# Exercise
Those lines of the data that hold the word "sidebar" are to be copied out.

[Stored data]
════

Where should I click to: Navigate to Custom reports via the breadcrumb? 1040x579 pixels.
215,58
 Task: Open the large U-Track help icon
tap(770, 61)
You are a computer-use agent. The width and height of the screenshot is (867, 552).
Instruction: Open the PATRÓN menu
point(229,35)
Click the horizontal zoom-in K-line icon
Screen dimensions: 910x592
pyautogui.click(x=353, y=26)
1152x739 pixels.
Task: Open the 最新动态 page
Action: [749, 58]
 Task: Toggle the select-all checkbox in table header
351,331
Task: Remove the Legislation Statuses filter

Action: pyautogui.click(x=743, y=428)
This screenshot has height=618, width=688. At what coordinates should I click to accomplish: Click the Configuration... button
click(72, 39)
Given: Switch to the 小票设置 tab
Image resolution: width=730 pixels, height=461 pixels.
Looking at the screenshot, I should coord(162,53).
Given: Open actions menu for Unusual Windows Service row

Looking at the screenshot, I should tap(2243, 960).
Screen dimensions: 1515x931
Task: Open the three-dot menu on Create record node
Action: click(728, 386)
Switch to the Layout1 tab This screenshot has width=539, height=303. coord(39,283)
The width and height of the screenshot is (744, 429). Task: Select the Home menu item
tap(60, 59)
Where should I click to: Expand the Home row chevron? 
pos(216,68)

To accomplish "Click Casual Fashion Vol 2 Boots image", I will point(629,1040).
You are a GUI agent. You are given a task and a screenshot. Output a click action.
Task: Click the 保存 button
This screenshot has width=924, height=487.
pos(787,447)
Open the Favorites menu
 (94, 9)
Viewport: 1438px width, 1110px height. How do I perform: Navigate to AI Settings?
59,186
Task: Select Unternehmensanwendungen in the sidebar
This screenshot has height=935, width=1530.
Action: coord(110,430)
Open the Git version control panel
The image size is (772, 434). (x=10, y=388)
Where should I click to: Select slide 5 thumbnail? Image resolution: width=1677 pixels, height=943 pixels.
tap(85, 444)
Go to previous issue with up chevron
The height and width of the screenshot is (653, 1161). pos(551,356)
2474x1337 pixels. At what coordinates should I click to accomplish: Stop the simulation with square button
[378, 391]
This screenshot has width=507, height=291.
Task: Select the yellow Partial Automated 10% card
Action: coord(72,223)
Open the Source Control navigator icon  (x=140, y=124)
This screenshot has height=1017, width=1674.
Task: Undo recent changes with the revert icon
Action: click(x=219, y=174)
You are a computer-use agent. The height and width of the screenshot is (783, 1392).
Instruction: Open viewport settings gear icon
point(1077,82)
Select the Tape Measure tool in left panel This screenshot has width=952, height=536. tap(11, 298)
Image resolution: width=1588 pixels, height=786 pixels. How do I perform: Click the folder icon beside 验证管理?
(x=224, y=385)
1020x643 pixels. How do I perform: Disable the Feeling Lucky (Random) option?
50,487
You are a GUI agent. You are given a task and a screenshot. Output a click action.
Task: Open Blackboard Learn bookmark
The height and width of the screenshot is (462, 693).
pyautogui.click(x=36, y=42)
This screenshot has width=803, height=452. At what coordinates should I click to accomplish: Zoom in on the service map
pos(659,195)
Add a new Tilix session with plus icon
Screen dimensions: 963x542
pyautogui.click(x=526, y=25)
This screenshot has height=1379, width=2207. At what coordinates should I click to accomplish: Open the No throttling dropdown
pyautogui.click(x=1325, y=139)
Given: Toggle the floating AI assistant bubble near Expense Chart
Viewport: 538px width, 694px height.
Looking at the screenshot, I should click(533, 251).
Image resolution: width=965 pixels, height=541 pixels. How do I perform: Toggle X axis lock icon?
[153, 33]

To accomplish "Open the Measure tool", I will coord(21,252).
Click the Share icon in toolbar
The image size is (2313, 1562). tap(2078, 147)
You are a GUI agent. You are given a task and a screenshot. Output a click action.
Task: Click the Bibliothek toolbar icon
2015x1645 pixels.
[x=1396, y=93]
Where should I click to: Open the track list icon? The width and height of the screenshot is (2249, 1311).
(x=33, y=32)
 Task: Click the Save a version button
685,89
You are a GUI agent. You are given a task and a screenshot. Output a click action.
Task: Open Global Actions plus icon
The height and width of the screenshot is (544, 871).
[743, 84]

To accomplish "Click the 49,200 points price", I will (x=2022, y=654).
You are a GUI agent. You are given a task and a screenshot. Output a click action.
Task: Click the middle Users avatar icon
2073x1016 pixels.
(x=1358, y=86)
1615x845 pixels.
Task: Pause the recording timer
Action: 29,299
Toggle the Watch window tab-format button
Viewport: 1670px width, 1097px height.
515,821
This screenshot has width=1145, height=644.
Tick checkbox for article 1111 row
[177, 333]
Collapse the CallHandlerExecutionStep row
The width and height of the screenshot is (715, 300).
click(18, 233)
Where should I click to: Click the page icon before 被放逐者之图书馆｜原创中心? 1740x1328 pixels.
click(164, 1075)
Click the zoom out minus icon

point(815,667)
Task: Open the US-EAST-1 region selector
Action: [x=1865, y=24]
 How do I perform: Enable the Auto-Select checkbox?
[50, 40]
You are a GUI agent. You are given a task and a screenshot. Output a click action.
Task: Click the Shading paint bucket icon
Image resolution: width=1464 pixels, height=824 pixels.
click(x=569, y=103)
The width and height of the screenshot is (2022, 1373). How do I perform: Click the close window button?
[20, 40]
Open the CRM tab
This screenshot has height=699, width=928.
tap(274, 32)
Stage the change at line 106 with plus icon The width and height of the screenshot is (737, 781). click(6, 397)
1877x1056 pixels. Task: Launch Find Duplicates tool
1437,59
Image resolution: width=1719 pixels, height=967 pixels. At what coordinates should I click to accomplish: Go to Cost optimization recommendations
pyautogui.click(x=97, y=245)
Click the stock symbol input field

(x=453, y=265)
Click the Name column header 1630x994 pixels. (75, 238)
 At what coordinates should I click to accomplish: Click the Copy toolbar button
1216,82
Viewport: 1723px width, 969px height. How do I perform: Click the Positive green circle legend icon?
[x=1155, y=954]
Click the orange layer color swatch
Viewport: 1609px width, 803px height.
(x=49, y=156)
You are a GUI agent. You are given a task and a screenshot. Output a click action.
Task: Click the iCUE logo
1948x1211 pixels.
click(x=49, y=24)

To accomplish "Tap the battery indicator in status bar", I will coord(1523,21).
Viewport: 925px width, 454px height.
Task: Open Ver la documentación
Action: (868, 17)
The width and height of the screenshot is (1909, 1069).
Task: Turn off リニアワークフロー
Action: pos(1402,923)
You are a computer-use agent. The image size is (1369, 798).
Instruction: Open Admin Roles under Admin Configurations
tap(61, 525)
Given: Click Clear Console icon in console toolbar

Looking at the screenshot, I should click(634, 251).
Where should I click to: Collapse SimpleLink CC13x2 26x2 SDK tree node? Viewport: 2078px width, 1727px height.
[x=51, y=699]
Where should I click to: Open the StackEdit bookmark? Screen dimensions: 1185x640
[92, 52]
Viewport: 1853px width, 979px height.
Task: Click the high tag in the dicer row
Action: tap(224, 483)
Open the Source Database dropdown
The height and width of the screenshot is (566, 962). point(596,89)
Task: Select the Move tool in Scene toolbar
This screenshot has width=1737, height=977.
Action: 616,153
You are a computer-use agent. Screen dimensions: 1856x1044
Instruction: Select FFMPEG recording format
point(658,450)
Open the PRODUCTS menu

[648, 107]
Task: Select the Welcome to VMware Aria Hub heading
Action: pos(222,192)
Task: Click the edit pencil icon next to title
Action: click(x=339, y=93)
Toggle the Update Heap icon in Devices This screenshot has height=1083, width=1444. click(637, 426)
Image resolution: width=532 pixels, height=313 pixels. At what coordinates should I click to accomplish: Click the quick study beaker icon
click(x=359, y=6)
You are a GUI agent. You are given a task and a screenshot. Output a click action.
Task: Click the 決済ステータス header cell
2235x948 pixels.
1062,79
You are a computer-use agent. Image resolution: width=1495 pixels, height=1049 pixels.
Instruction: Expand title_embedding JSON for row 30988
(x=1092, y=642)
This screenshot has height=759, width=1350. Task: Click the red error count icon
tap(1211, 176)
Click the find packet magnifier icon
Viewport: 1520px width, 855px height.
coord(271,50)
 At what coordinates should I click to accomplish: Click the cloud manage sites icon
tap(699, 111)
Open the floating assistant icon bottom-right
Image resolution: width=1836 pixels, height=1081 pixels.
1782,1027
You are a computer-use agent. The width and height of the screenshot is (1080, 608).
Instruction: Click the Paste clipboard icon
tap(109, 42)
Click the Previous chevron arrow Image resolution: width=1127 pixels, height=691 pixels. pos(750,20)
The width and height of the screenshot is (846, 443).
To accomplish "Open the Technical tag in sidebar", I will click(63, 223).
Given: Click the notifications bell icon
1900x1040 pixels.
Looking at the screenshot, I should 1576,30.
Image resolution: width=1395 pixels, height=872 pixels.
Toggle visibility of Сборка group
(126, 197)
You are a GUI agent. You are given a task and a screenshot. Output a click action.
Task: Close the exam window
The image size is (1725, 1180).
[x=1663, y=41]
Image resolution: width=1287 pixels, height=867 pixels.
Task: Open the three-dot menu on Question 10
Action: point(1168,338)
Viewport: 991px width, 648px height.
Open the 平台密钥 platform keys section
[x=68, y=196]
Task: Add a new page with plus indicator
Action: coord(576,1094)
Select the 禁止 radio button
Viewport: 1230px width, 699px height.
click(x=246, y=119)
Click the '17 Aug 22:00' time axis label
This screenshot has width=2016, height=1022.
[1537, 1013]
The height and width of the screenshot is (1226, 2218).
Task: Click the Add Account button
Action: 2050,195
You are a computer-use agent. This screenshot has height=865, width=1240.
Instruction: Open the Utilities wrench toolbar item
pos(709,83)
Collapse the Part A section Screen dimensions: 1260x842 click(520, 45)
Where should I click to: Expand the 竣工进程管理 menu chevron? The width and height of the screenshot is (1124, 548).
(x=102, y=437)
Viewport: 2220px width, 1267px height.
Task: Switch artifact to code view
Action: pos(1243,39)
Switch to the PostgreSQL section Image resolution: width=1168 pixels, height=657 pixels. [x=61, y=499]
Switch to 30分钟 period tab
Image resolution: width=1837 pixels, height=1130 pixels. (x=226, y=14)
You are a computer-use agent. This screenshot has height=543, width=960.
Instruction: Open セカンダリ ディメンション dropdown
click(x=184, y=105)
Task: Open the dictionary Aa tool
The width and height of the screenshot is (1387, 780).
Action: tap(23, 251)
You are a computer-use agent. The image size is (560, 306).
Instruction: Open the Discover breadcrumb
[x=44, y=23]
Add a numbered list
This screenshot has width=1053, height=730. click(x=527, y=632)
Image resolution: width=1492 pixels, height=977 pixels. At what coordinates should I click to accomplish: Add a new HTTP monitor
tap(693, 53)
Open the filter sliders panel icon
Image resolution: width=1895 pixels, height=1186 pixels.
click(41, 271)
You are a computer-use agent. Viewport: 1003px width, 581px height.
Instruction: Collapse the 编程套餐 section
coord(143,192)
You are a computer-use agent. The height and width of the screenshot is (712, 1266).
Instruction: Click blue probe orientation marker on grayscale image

════

# Task answer
Task: Select Unternehmensanwendungen in the sidebar
To accomplish "Open the Technical tag in sidebar", I will click(63, 223).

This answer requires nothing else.